Theme: “The Death of Objective Analysis”

Nowadays a lot of attempts to explain trends in the world, when applied to politics, are immediately discounted as ‘Conspiracy Theories’. Any attempt to identify those forces driving political change and events in the world nowadays is automatically derided as a ‘conspiracy theory’. Unfortunately it has become too easy in this way to block any attempt at objective political analysis by hurling this abuse at those brave enough to dare it.

The fact is that there are groups of people in the world who share common interests, and who seek to further those interests through the medium of politics. The concept of classes is an exceedingly useful one in this case, but one tainted by the particular history of misuse of this word.

In the nineteenth century when Marx was writing, the word ‘class’ was used by mathematicians and philosophers as an alternative to the word ‘set’. A class or a set are the same thing: “A group of objects united by sharing common attributes”.

We can apply the class concept to political and social analysis by defining it as: “A group of people who share certain common interests”. Note well, it is not necessary for members to share all interest or attributes, just the ones that define the set.

It is natural that people belonging to the same functionally defined class will act individually towards a common goal, because they are pursuing a common interest. It does not require any organisation or men in black to mastermind or direct this movement or current in politics. It is self-organising. In individually pursuing their own self-interests, they work towards a common aim. Furthermore groups of people within the ‘class’ may inhabit similar niches in society and thus actively communicate and co-operate with each other over interests they share. Again there is no need for an overarching leadership, no secret committee of the ‘illuminati’.

Within society there are groups of people who share different interests, different ‘classes’. Sometimes the interests of one class will conflict with those of another. The result may be a ‘class struggle’ or a ‘class war’. It is a simple reality of political life, not a conspiracy theory, or a piece of Marxist ideology.

In our current world a most typical class struggle is between different ethnic or sectarian groups for control of the state. In the west the concept of the ‘Nation State’ seems simple, ‘One state, one government and one nation, meaning one ethnicity.’ There are minorities, but they are marginal politically, and must pursue their political interests largely through the institutions designed and controlled by the dominant majority culture.

Sadly for the world, the west which seeks to tutor the rest of the world on how to solve their problems, does not understand that in most countries this over-simplistic view of the nation state is not very relevant.

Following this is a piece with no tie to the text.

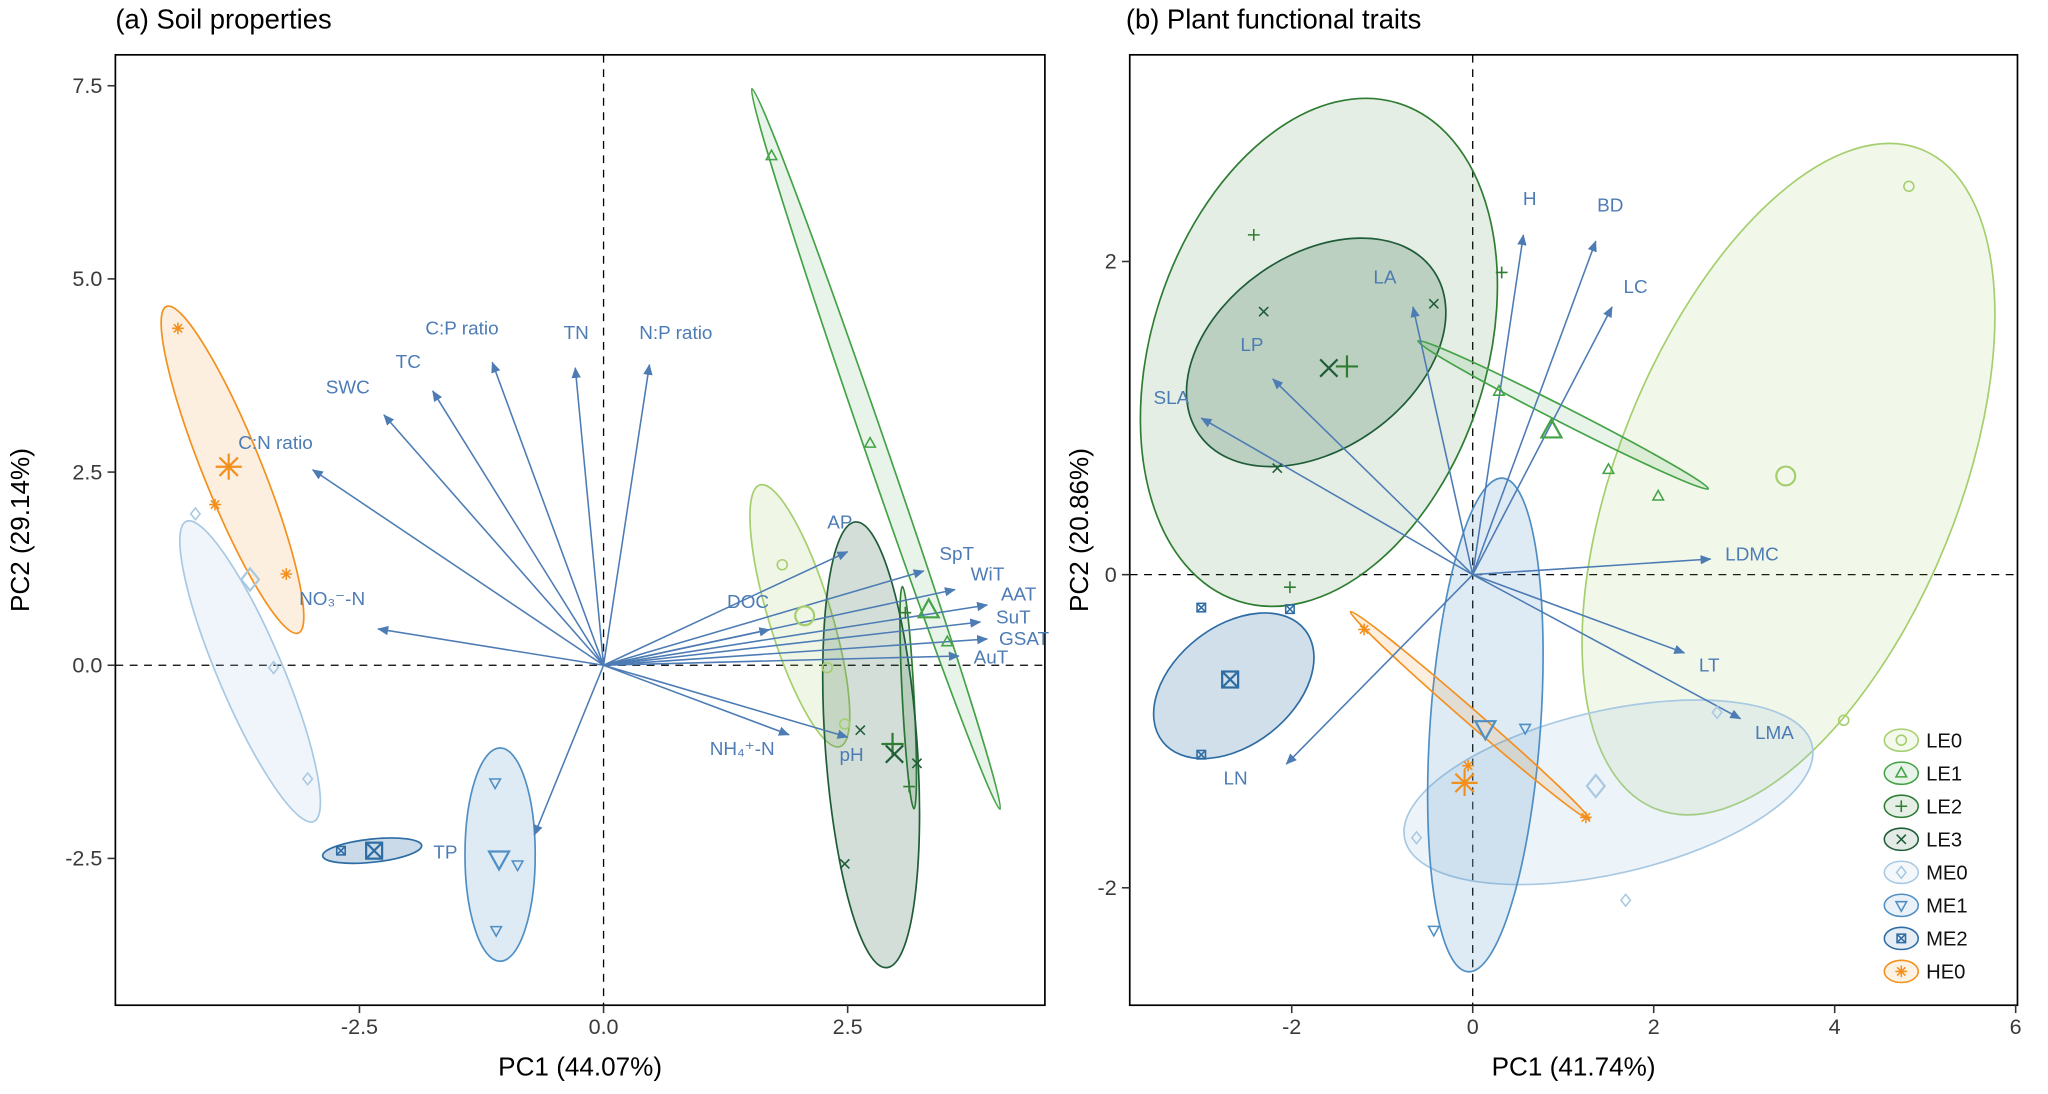  What do you see at coordinates (796, 650) in the screenshot?
I see `loading-arrow-gsat` at bounding box center [796, 650].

In most countries society is divided between different ‘classes’, based on ethnicity, religious sect et cetera. These groups have their distinct social networks. Each is suspicious of being ruled by the other. The groups compete with each other for control of the state.

The west’s simple solution to all political problems, namely ‘parliamentary democracy’ just doesn’t work. Political parties segregate along the ‘class’ lines. Parliament becomes a battleground of beggar my neighbour politics, each class trying to block policies of the other. Suspiciousness means that even policies which benefit both may be rejected by one if proposed by the other. Parliament becomes a civil war without guns, but often involves punches and verbal abuse.

Those progressive individuals who seek to set up political parties on universal principles find themselves with one seat in the house, or losing their deposit. The fact is that the practical benefits of promoting your own social networks vastly outweigh such high minded philosophy. It plugs into something deep in biology, but has a contemporary reality and relevance which cannot and will not be dismissed as mere ‘atavism’. It works for people.

In our western democratic societies different classes are in a struggle along economic lines. Some classes are more powerful than others, have more resources, more wealth and consequently more influence on the direction of the state than others. Such power imbalances belie the concept of democracy as being reflected by ‘one man one vote’.

Of greater importance is the responsiveness of the state to your class. Elected politicians are the instruments of government, not necessarily the source of government policy. Government policies are a response by the state to the influences of different classes, a continually shifting balance between the direct influence of smaller, wealthy, powerful classes and the weight of numbers of poorer, less directly influential classes. Who is elected is less important than the undercurrents of these battles for influence over the state and how they evolve.